You may have already heard that Ghost has a unique mechanic called the Guiding Wind. At any time, players can summon a gust of wind to help guide them to their destination. As the wind blows, players will notice everything react around them — foliage, cloth, particles helping point them in the right direction. That’s not the only role the wind plays, though.
Imagine a classic samurai movie scene, two samurai warriors standing in a grass field, raising their swords and staring at each other, both perfectly still, holding their breath waiting for the next move. Behind that stillness is a world of motion. Grass is waving, leaves are flying through the air, cloth is blowing in the wind, and rain is coming down from the sky tapping every surface. As tension increases, we want our world to reinforce that feeling, static versus movement, and lead you to have that true cinematic moment.

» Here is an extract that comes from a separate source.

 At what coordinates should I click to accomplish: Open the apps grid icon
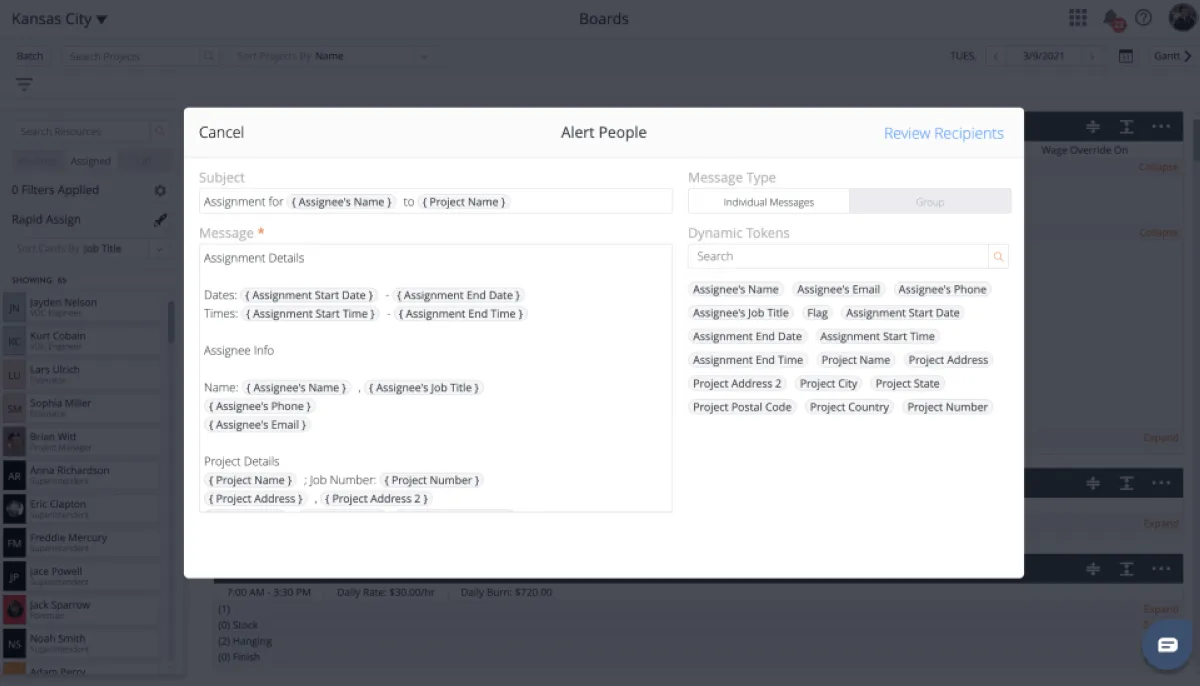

During the years it took to build our version of Tsushima, we faced a lot of challenges; the biggest one was scope. As the largest game we have ever made, can you imagine if we needed to place every single blade of grass by hand? What if we then needed to change the type or density of grass later? We would not be able to finish, so we made procedural tools that would allow us to build a massive world unbelievably fast and would still be really flexible if we changed our minds later on. These tools allowed us to be more creative and expressive in our artistic choices. Here are some examples of our tools in action:
Foliage growing in a forest:
Freedom of painting grass:
Here are millions of blades of grass loaded together:
Tsushima is rich in density and variety, and it’s also constantly changing. You might be standing on the top of a cliff and see a big storm on the horizon. You could be crossing a bridge as clouds cover the sun and rain starts to drop unexpectedly. You could be sneaking around a Mongol war camp on a misty night, but moments later end up watching a beautiful sun rise on the ocean shore with your horse… it’s dynamic.
Exploring the world of Tsushima is a core part of our gameplay, and we treat the environment like a living character. One that’s breathing, moving, has her own personality, and is charming and plentiful.
There are so many stories the world wants to tell and surprises to discover. We invite you to join us on that journey on July 17.